Now remember- there are hundreds of bacteria in the system. Some of them function better than others under certain circumstances.
Their chances of survival over the other bacterial species are constantly changing with the changing environment, which means that there is a lot of competition going on.
When microbes and pH react with each other, the rules of the game change.
"...So as (the microbes) complete these little processes, they're completely dependent on doing it efficiently. They're competing with each other; there's competition between different species, even within the same species, some microbes are different than others. They evolve and adapt incredibly quickly compared to other organisms. So there's this competition going on.
When we change the pH, we change the variables at which they're functioning. Microbe A is really good at converting ammonia into nitrate. Microbe B is good at taking ammonium and turning it into ammonia, and then turning it into nitrate. They each have their thing that they're really good at. And when we change the pH, it shifts that balance of power between the communities that are doing these operations for us. In the short term it impacts the stability and the efficiency of the system, but what we've found is that in the long term, it doesn't actually impact anything.
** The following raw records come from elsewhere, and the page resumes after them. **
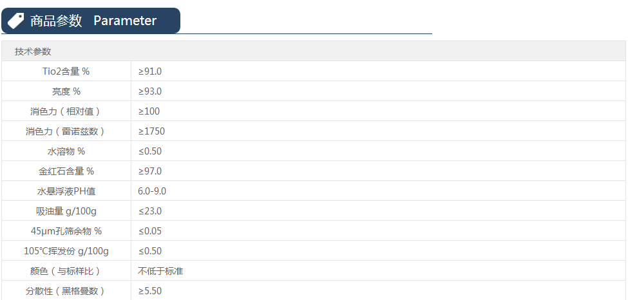Click the 亮度 % parameter label
This screenshot has width=628, height=300.
[x=66, y=91]

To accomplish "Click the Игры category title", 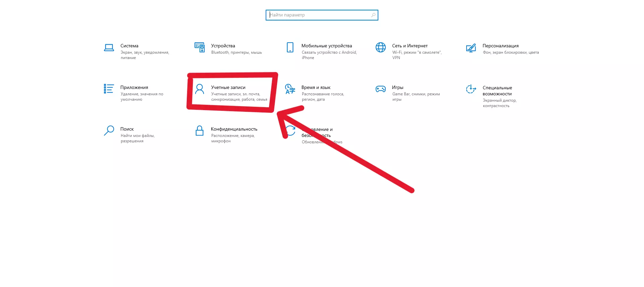I will click(x=397, y=87).
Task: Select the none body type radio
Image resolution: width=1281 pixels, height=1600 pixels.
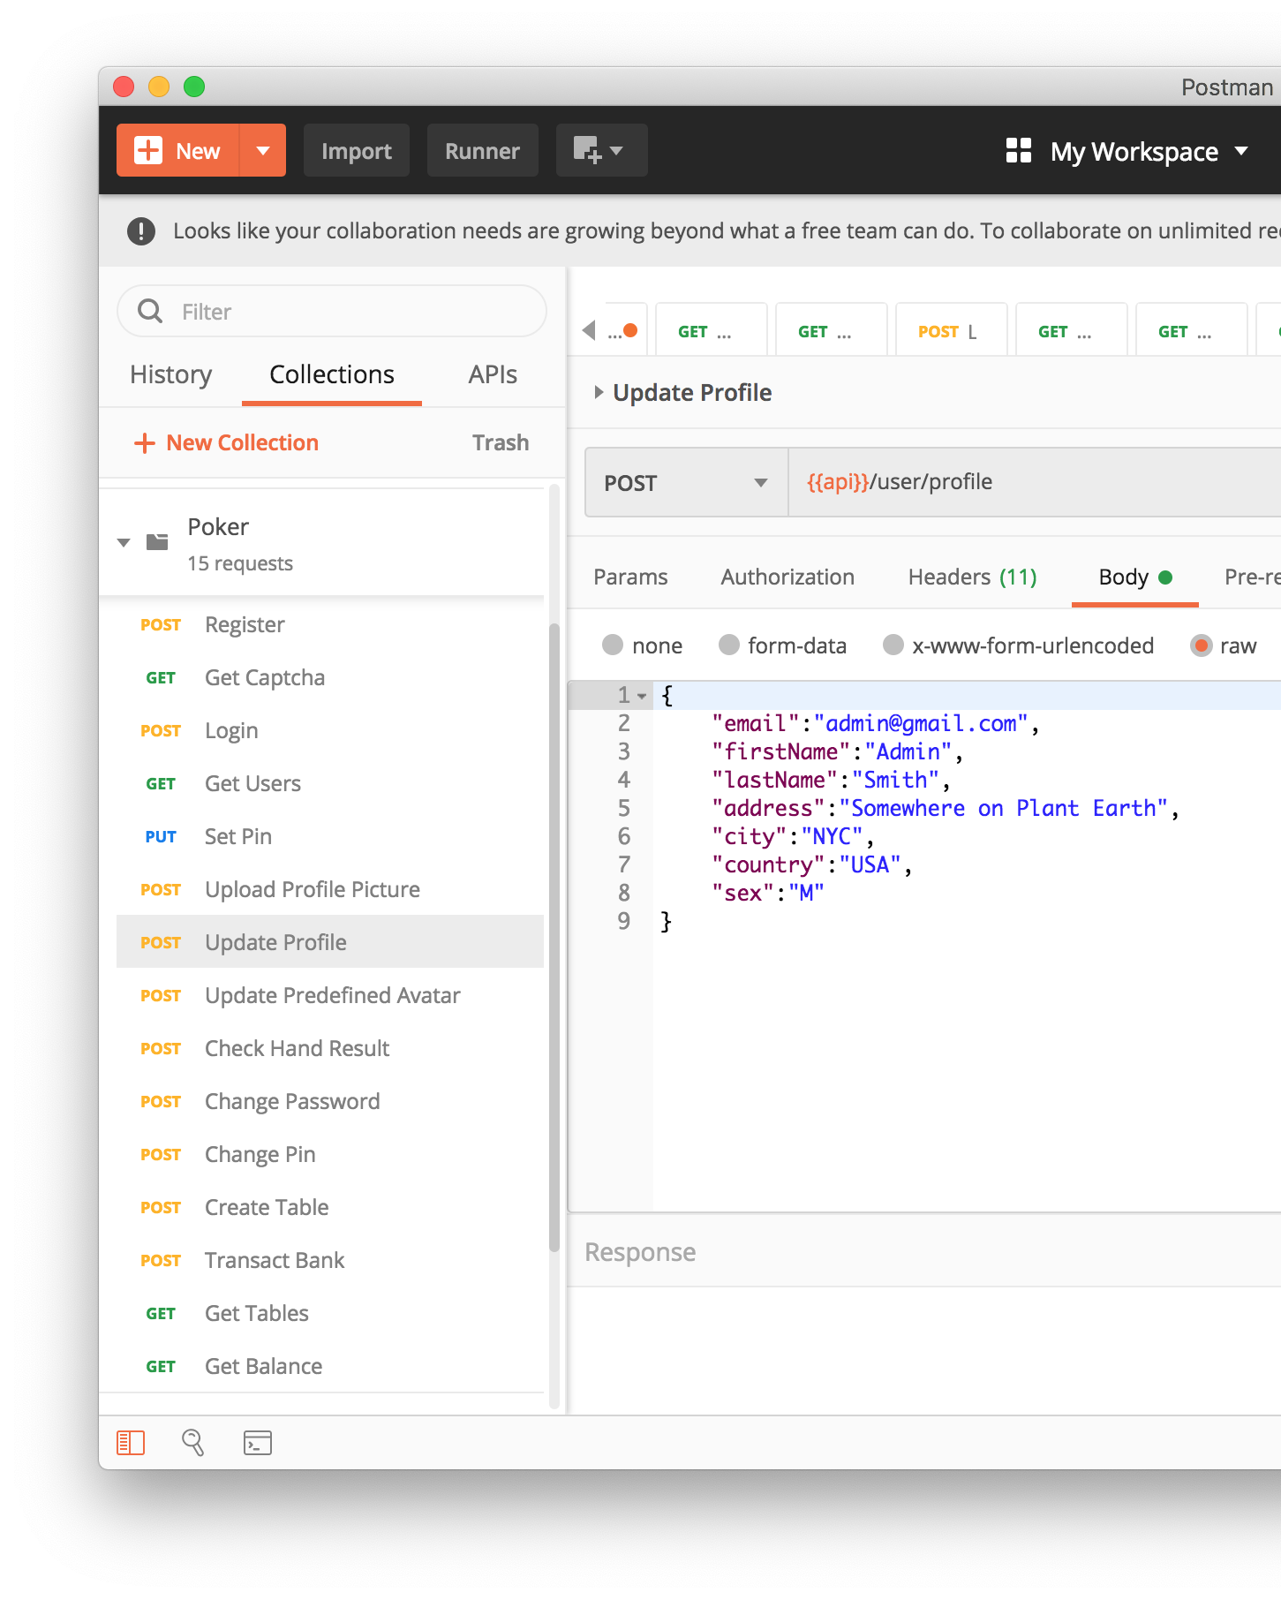Action: 613,645
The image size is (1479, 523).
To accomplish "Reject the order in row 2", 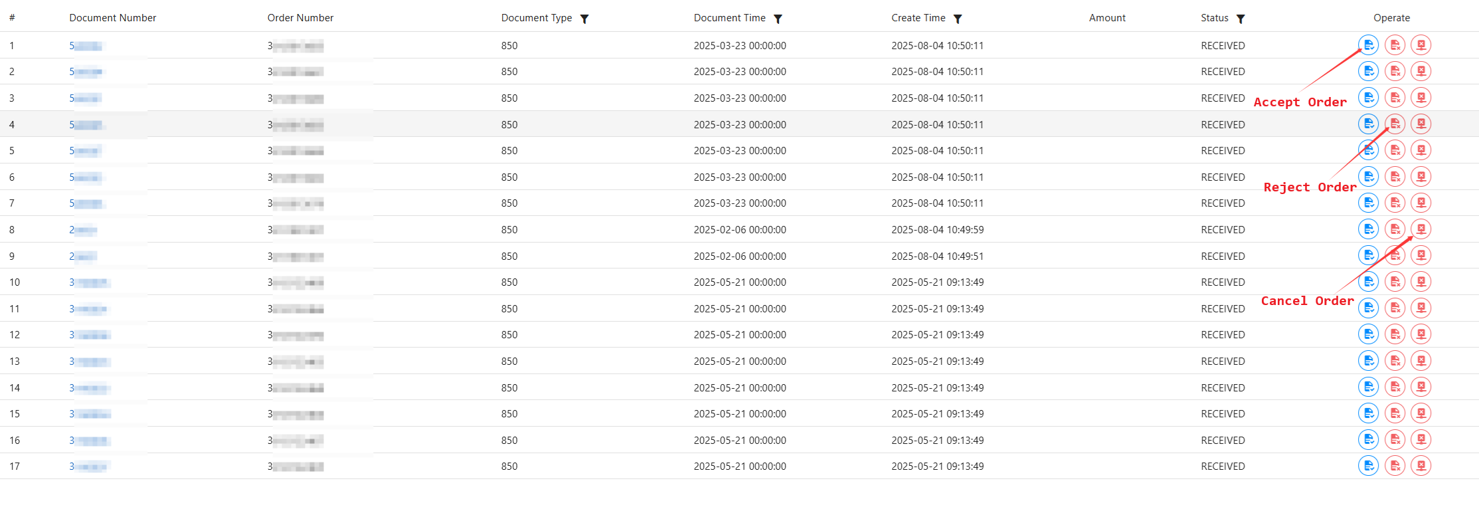I will (1395, 71).
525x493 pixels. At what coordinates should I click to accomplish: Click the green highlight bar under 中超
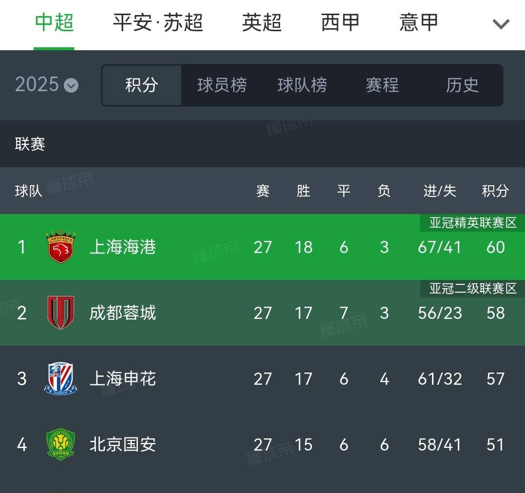(x=54, y=48)

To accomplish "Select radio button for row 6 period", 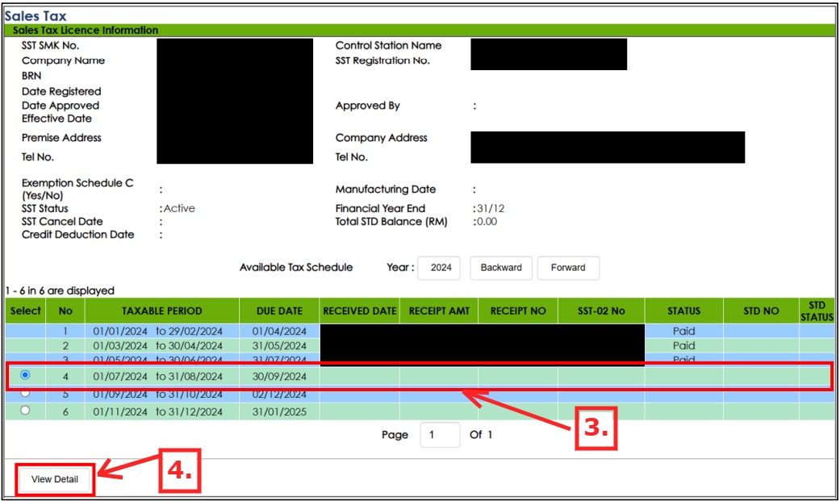I will pos(25,411).
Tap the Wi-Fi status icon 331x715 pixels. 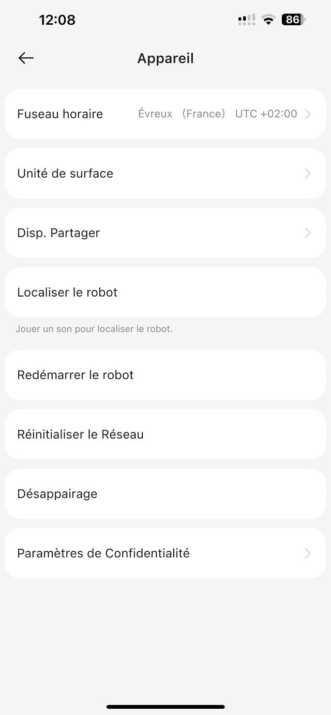[268, 20]
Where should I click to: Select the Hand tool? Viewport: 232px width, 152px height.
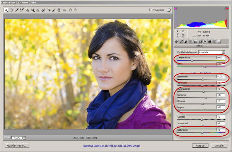[11, 10]
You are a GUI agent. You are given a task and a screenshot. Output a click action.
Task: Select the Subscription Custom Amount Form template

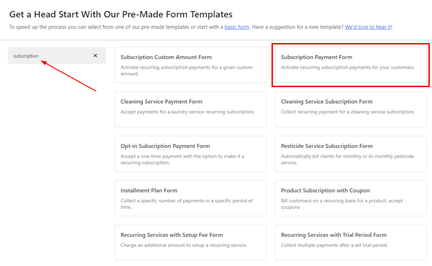[190, 64]
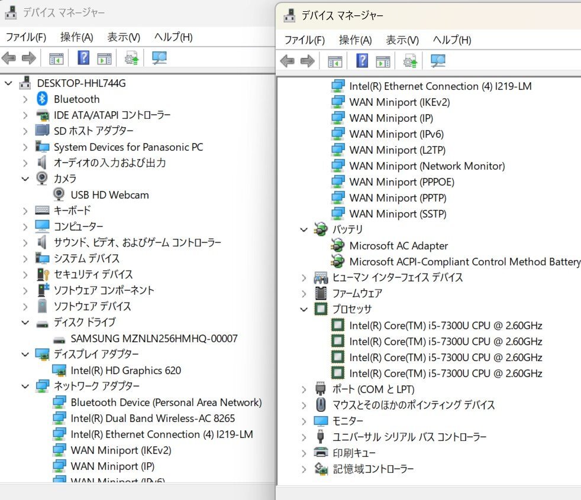Select the USB HD Webcam device icon
The image size is (581, 500).
coord(59,194)
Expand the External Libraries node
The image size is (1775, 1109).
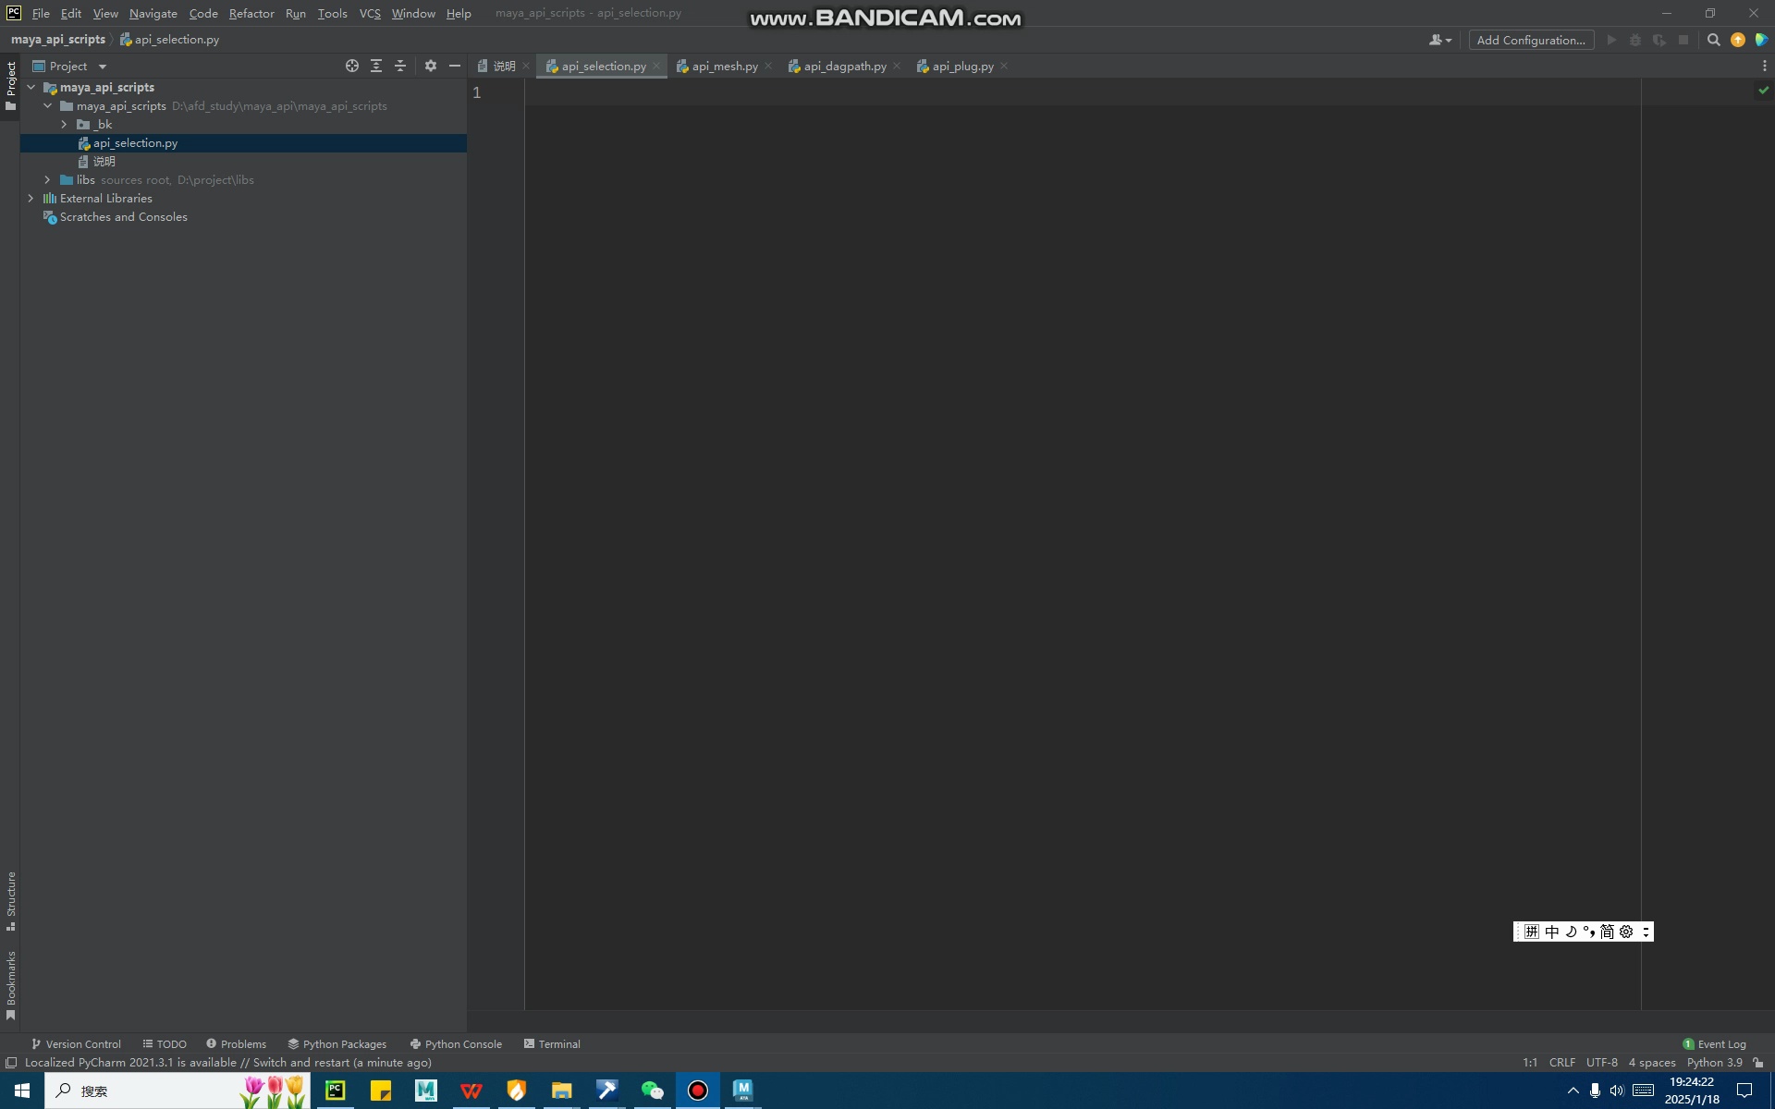[31, 198]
Because you give these guys enough time to adapt, or enough time for another species to colonize the system that converts (for example) ammonia to nitrite at a pH value of 5.7 very efficiently... you give that guy enough time to get into your system and start doing your work, and he does it beautifully."
Conclusion: Does it matter how high or low you run the pH in your system?
Well, yes and no.
As we've seen, long term affects will be nullified by the natural competition of bacterial populations, but there is a temporary effect.
A change in pH every now and then isn't really going to matter, but you don't want your pH to be changing constantly- your bacteria wouldn't have time to catch up.
We recommend a balanced approach: try to keep pH constant, but don't worry too much if it wavers a bit.